**WHAT IS NEEDED**: Scan the records and identify every line in which the string "Share" occurs, then return those lines.

**EXERCISE DATA**:
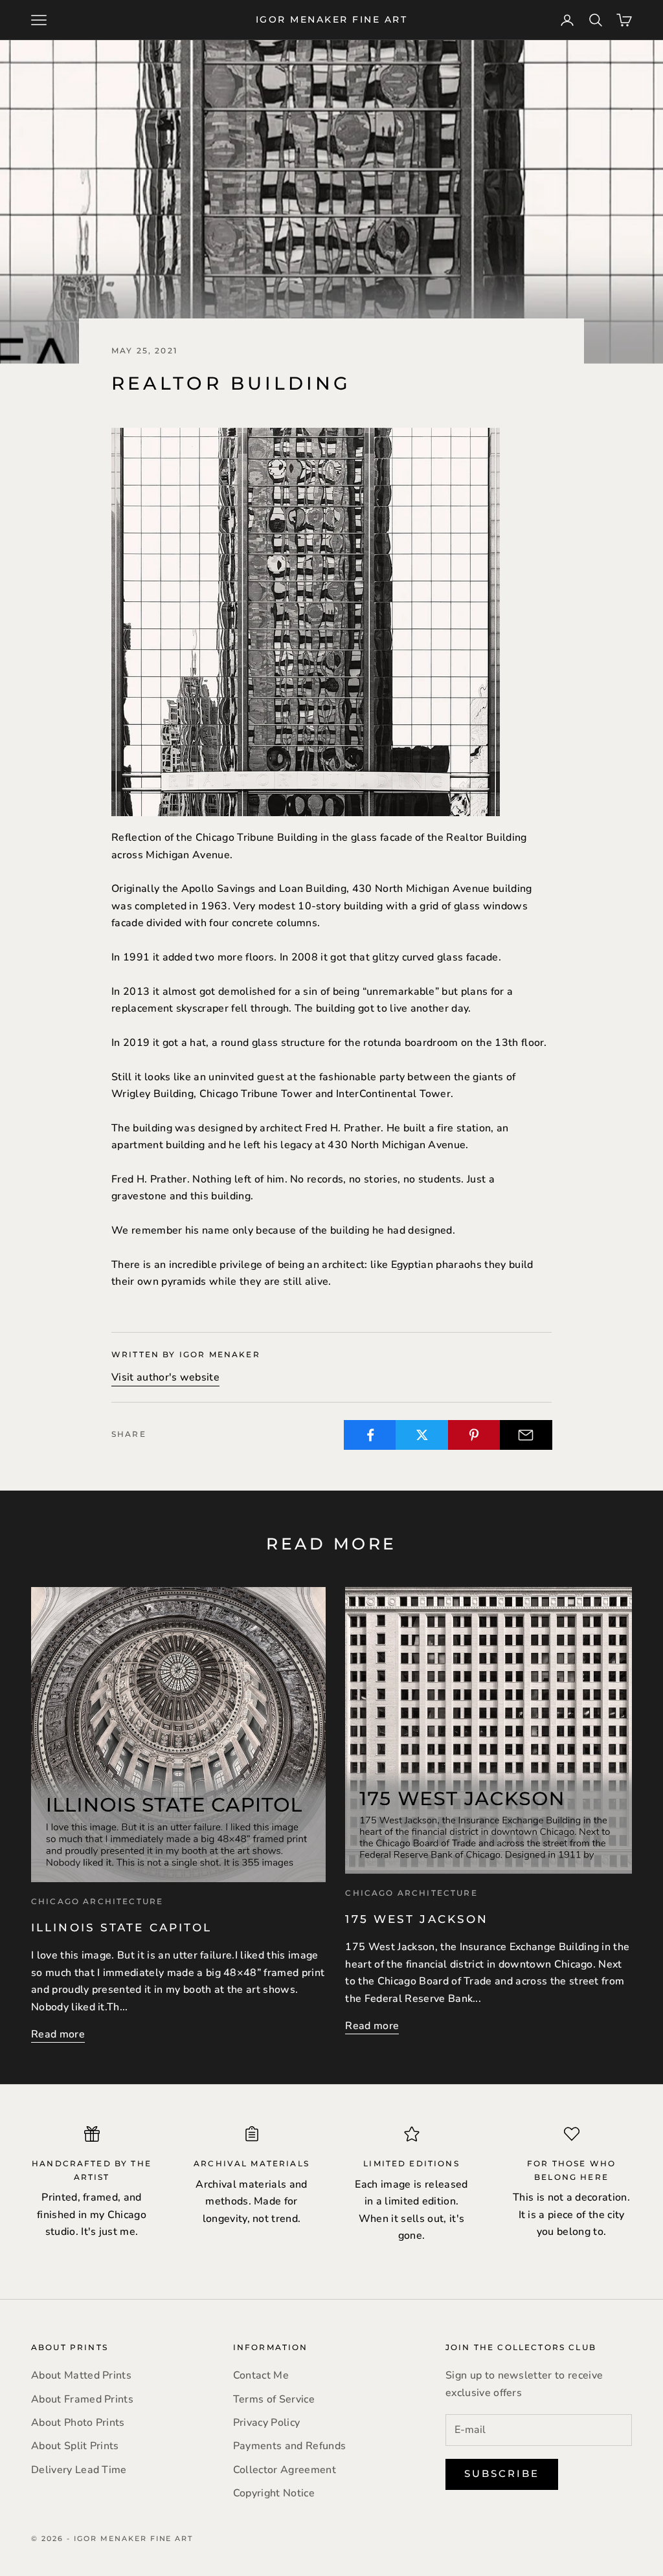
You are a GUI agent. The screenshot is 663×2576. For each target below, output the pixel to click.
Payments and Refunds (289, 2446)
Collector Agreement (284, 2470)
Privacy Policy (266, 2422)
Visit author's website (165, 1377)
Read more (58, 2034)
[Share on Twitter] (421, 1435)
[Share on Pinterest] (474, 1435)
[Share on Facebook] (370, 1435)
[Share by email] (526, 1435)
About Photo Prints (78, 2422)
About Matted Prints (81, 2375)
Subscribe (501, 2473)
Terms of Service (274, 2399)
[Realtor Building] (305, 621)
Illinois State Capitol (121, 1927)
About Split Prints (75, 2446)
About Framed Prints (82, 2399)
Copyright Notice (274, 2493)
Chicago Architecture (97, 1901)
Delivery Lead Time (79, 2470)
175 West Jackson (416, 1919)
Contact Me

**EXERCISE ANSWER**:
[Share on Twitter] (421, 1435)
[Share on Pinterest] (474, 1435)
[Share on Facebook] (370, 1435)
[Share by email] (526, 1435)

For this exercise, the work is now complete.